Ten seconds into the third period, Lidström wound up a slap shot from just inside the blue line that rocketed in off the crossbar past motionless Finnish goaltender Antero Nittymaki.
A stunned Finland were unable to find a response as Sweden celebrated their second Olympic title in a 3-2 win.
“I hit it perfectly,” said Lidström, 35. “I hit the spot I was aiming to. I tried to shoot high on the blocker’s side and I hit it perfectly.”
Captain Mats Sundin said the goal should be immortalised in a stamp, as happened with Peter Forsberg’s 1994 winner which has been replayed constantly on Swedish television.
“That shot is going down in the history books,” Sundin said.
“It’s fitting that he scored it.
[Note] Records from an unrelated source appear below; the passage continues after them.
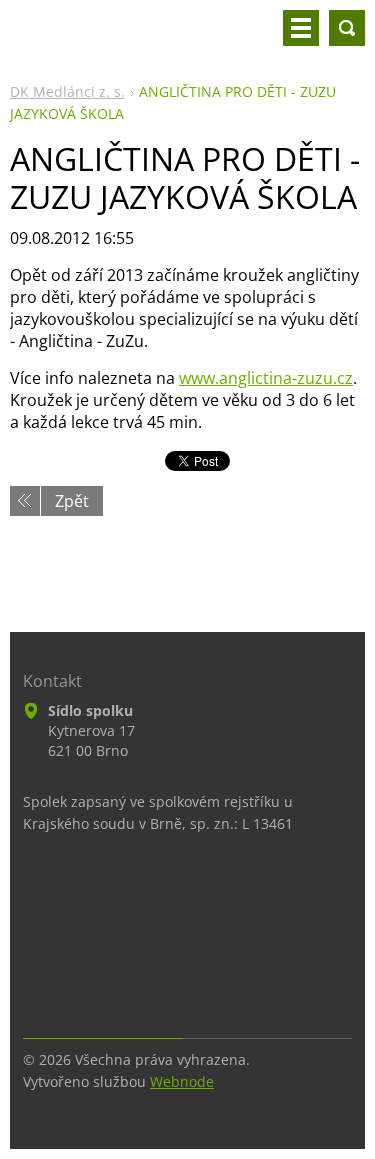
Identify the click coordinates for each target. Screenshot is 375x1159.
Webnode (182, 1081)
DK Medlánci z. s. (67, 91)
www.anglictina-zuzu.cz (266, 378)
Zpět (72, 501)
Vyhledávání (347, 28)
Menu (301, 28)
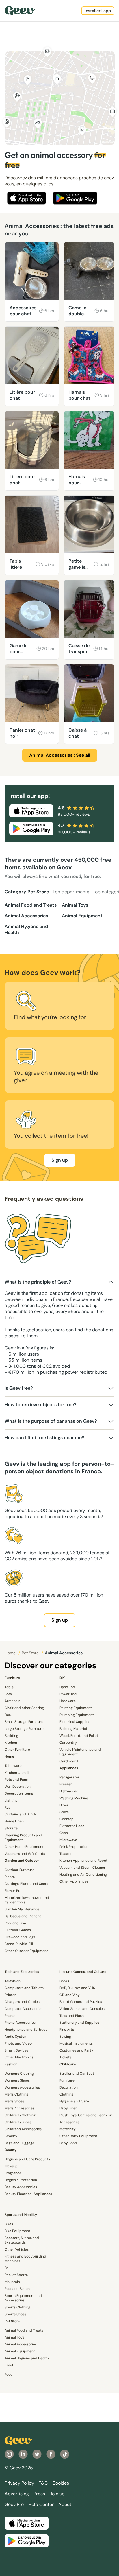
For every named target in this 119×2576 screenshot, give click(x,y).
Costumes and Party (76, 2050)
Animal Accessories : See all (59, 755)
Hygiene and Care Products (27, 2159)
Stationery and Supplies (79, 2022)
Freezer (66, 1784)
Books (64, 1981)
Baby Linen (68, 2108)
He’s probably been our best player through the whole tournament – what a great player.”
Lidström’s goal was the pick of Sweden’s strikes, which coincidentally all came from Detroit Red Wings players with Henrik Zetterberg and Niklas Kronwall both scoring in the second period.
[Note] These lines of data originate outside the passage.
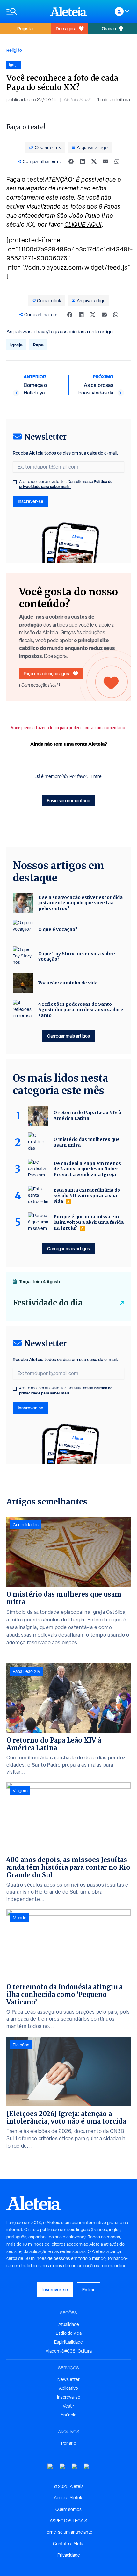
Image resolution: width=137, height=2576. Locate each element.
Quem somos (68, 2509)
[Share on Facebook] (71, 161)
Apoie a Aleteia (68, 2498)
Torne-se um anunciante (68, 2532)
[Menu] (25, 11)
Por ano (68, 2443)
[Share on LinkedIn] (82, 161)
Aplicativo (68, 2388)
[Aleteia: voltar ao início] (68, 11)
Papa (38, 345)
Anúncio (68, 2415)
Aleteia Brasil (77, 99)
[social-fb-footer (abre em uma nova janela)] (62, 2466)
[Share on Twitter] (94, 161)
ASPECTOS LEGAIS (68, 2521)
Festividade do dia (48, 1303)
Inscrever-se (30, 501)
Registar (25, 28)
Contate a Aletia (68, 2543)
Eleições (21, 2045)
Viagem (20, 1790)
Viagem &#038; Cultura (69, 2351)
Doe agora (66, 28)
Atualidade (68, 2324)
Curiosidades (26, 1525)
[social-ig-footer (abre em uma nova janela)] (87, 2466)
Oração (109, 28)
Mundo (19, 1918)
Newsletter (68, 2379)
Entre (96, 776)
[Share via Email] (105, 161)
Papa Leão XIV (26, 1671)
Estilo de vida (69, 2333)
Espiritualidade (68, 2342)
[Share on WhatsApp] (116, 161)
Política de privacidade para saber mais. (65, 484)
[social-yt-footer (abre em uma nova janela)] (50, 2466)
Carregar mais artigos (68, 1036)
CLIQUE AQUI (83, 224)
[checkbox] (15, 482)
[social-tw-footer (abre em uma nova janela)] (74, 2466)
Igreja (16, 345)
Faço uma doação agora (47, 673)
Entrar (88, 2289)
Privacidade (68, 2555)
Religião (14, 50)
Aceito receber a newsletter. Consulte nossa (65, 484)
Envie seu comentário (68, 801)
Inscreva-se (68, 2397)
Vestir (68, 2406)
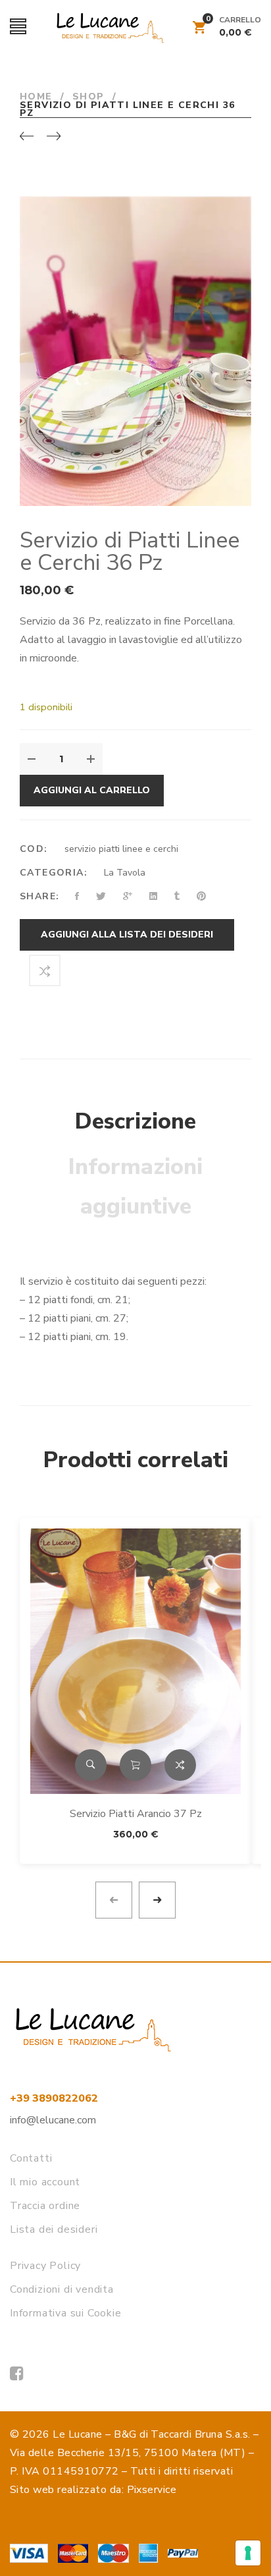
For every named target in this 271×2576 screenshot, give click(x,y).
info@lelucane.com (53, 2120)
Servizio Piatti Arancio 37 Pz (136, 1813)
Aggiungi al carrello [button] (135, 1765)
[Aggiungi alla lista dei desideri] (227, 1541)
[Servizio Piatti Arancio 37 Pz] (135, 1661)
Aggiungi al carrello (92, 790)
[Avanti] (54, 137)
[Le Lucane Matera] (17, 2374)
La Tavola (124, 872)
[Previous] (27, 137)
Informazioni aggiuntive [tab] (135, 1186)
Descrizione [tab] (135, 1121)
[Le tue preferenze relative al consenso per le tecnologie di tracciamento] (247, 2552)
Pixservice (152, 2489)
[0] (199, 29)
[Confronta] (45, 970)
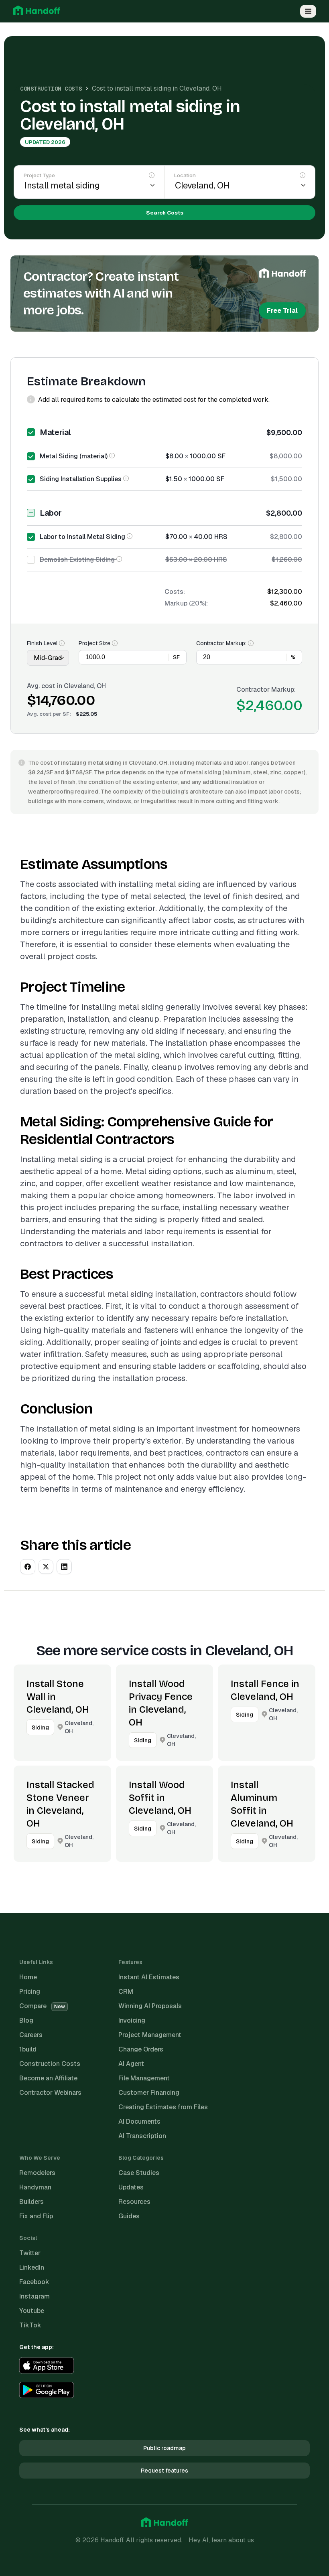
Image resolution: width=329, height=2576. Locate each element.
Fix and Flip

“What a shot! If that’s not cool I don’t know what is,” said forward Daniel Sedin of Lidström’s rocket.
“It’s nice to see those goals.”
Coach Bengt Ake Gustafsson also praised Lidström for helping keep Finland at bay in the tense final moments.
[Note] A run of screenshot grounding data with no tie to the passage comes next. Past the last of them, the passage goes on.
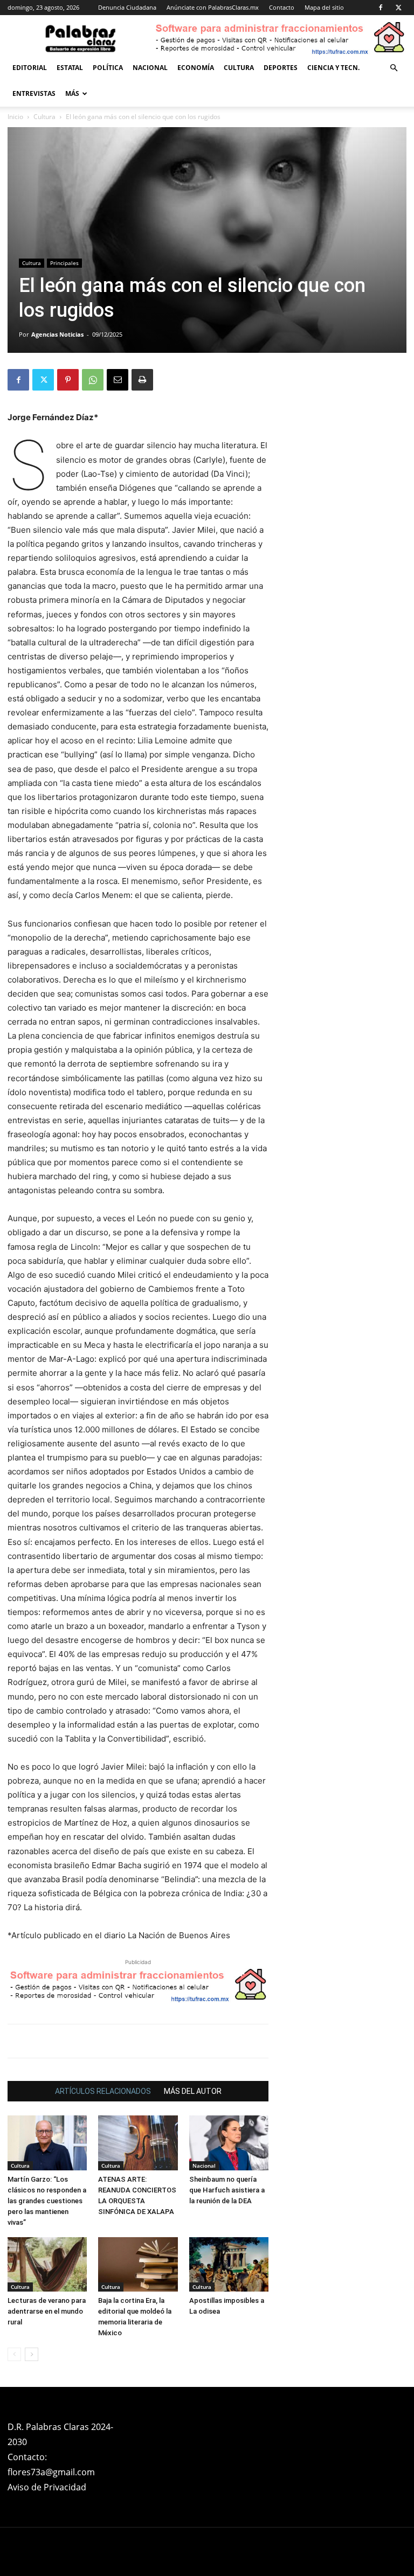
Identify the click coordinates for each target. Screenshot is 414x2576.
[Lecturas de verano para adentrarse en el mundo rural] (47, 2264)
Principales (64, 263)
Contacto (281, 7)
“He’s a very good defenceman. When things get tight you look to some key players and he’s one of them,” Gustafsson said.
“He stepped up, had a great tournament for us so I’m very satisfied with him.”
Swedish goaltender Henrik Lundqvist also won plaudits for some memorable saves with Finland pressing just seconds from the end.
“To win the tournament you need some big stops sometimes. He made some big stops and won this game at the end there,” said Gustafsson.
“He made a great stop with about 30 seconds left in the game. It could have been a different story otherwise.”
Kronwall and Zetterberg were also on the scoresheet when Sweden beat Canada for Olympic gold in Lillehammer.